Non-compete agreements are designed to help business owners prevent unfair competition between current and former employees for a certain period of time. According to The University of Chicago Press Journals, “approximately 18 percent of labor force participants are bound by noncompetes, with 38 percent having agreed to at least one in the past.” However, simply having a signed document in place does not automatically guarantee a non-compete agreement enforceable.
Is Your Non-compete Agreement Enforceable?
Note: We are not providing legal advice; rather, we are sharing six questions to ask yourself about your current non-compete agreement*:
Question 1) Does It Provide “Consideration” in Return for the Signed Agreement?
“Consideration” is a legal term for value exchange. For your non-compete agreement to be enforceable for new hires, the agreement must state that the employer’s willingness to hire the employee is based on an agreement not to compete.
For existing employees that didn’t sign a non-compete agreement when hired, additional consideration is required to make the non-compete agreement enforceable. Additional consideration could include new benefits, increased salary, or a change of status from “contract-employee” to “at-will”.
Question 2) Does It Restrict Competition for a Reasonable Amount of Time?
Non-compete agreements that restrict employees from competing for years on end are not likely to be considered reasonable. Therefore, it may be unenforceable. In many industries, the average duration for a non-compete agreement ranges from six months to one year.
“Reasonable,” by definition, varies from business to business. We recommend obtaining expert legal advice from someone in your state to create an agreement with an enforceable duration.
Question 3) Does It Restrict Competition in a Reasonable Territory?
Restricting employees from competing across the entire state, for instance, is most likely too broad of a territory. Instead, most enforceable non-compete agreements cover areas within a certain mile radius from a company’s primary location.
A reasonable radius should be determined by a legal professional who has experience with other businesses within your industry.
Question 4) Is It Tailored to Your Business?
It can be tempting to find a quick non-compete agreement online to use for your business. However, an agreement that works for one company in one industry won’t work the same for yours.
It’s crucial to craft a non-compete agreement that meets the specific needs of your business. Otherwise, you risk it containing information that doesn’t apply to your employees, which could deem the entire agreement unenforceable.
Question 5) Do You Update It Periodically?
Regularly updating your non-compete agreement will serve your business well. The circumstances, procedures, and employees pertaining to your business and the laws governing non-compete agreements will inevitably evolve.
A recent article by top international law firm Akin Gump Strauss Hauer & Feld LLP, explains the terms in which job changes can affect enforceability in a recent Massachusetts case. On May 31, 2019, a federal court “denied a request for an injunction by Sodexo Operations, LLC to prevent a former senior vice president from working for a Sodexo customer, where he would allegedly oversee the transition of the customer’s work to a Sodexo competitor.” This was due in part to “changed circumstances doctrine” because of the changes to the defendant’s role from 2005 when he signed the contract to 2019 when he resigned.

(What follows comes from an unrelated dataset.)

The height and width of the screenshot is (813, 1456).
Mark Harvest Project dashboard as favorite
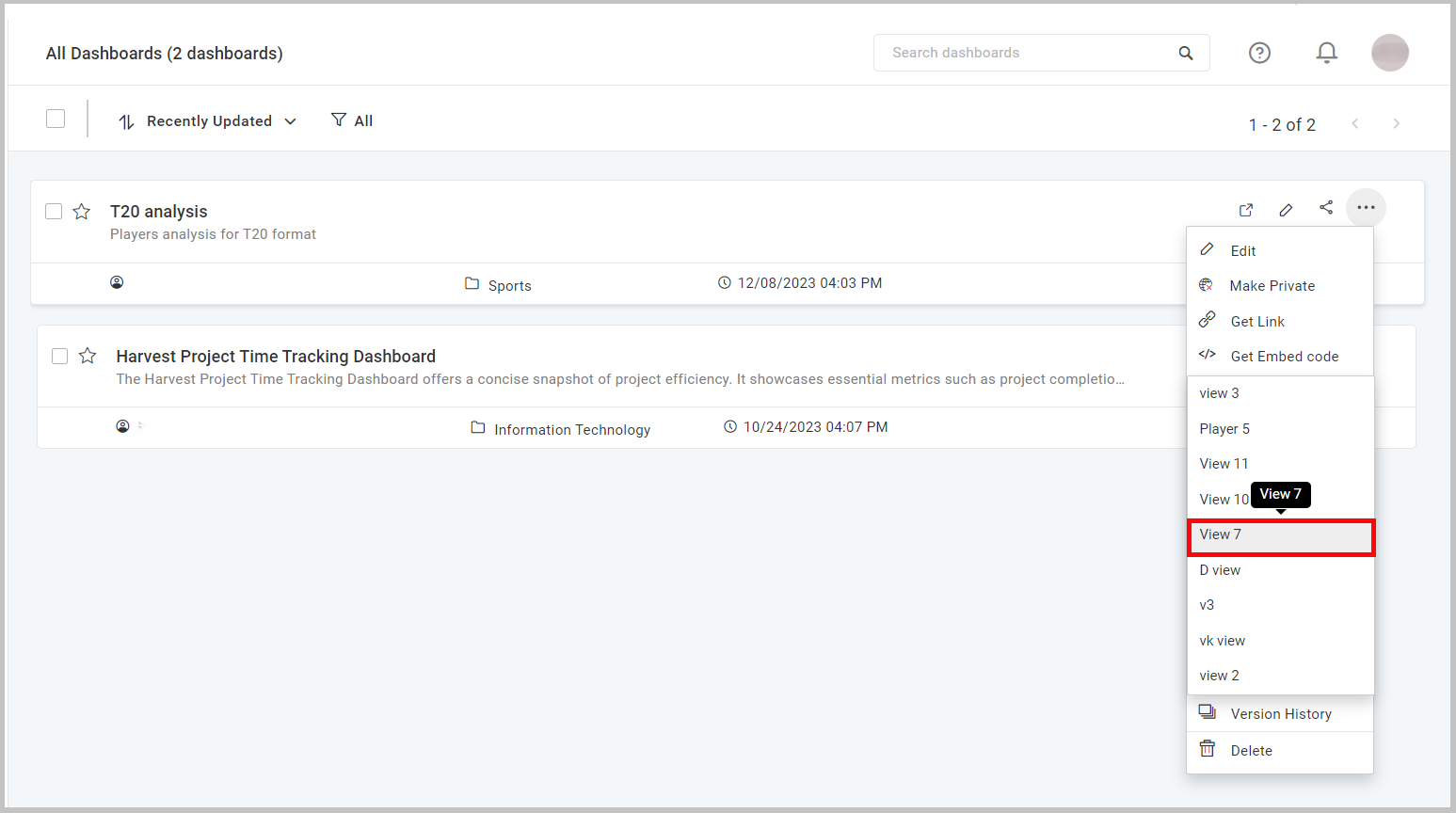(88, 356)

Keeping up with changes such as employee responsibilities will help provide peace of mind that your agreement is ready to enforce if an employee makes a departure.

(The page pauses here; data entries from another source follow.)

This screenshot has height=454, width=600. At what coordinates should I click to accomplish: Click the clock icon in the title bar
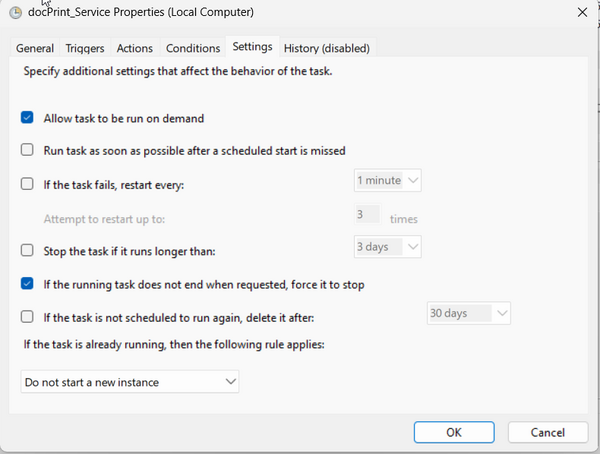point(15,13)
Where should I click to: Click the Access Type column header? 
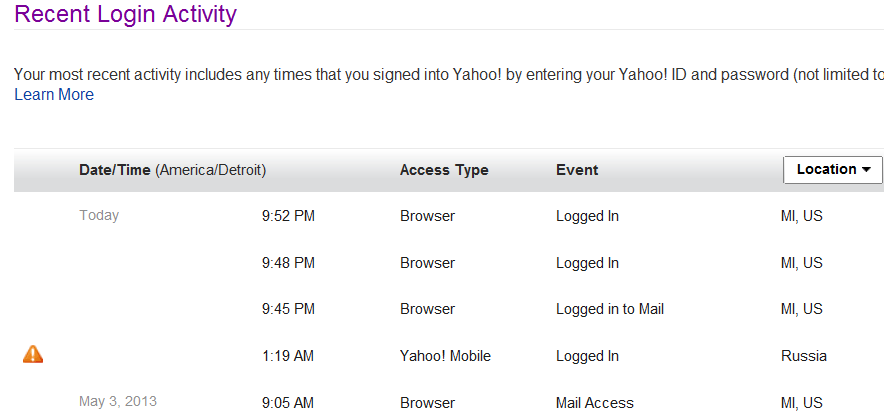444,170
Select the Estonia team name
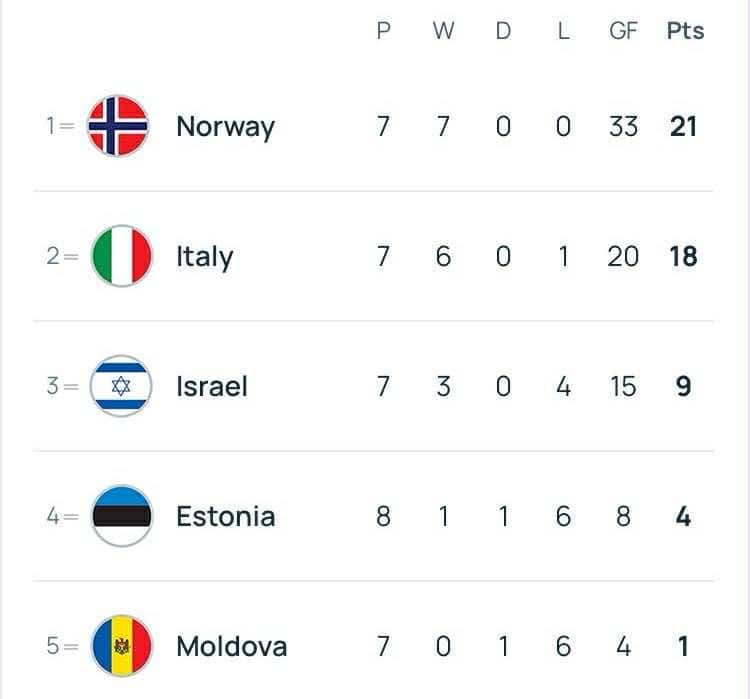This screenshot has width=750, height=699. pyautogui.click(x=225, y=517)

Question 6) Is It in Accordance With the Law in Your Jurisdiction?
The landscape for employee non-compete agreements continues to rapidly develop year after year. States are constantly enacting new limits and regulations on the use of these agreements to provide a more fair experience for employees in the workforce.
This article by LegalNature lists the enforceability of non-compete agreements by state. However, view non-compete agreements as a tool for your business, rather than an unbreakable shield for the ultimate protection. Keep in mind that having a non-compete agreement for your business can be helpful, but it won’t automatically prevent legal disputes. It’s not uncommon for employees to risk the consequences of defying non-compete agreements. This ultimately means your business’s confidential information could still be vulnerable regardless of how enforceable your non-compete agreement is.
*DISCLAIMER: The contents of this website do not constitute legal advice and are provided for general information purposes only. If you require specific legal advice you should contact a specialist or lawyer to determine what makes a non-compete agreement enforceable in your jurisdiction.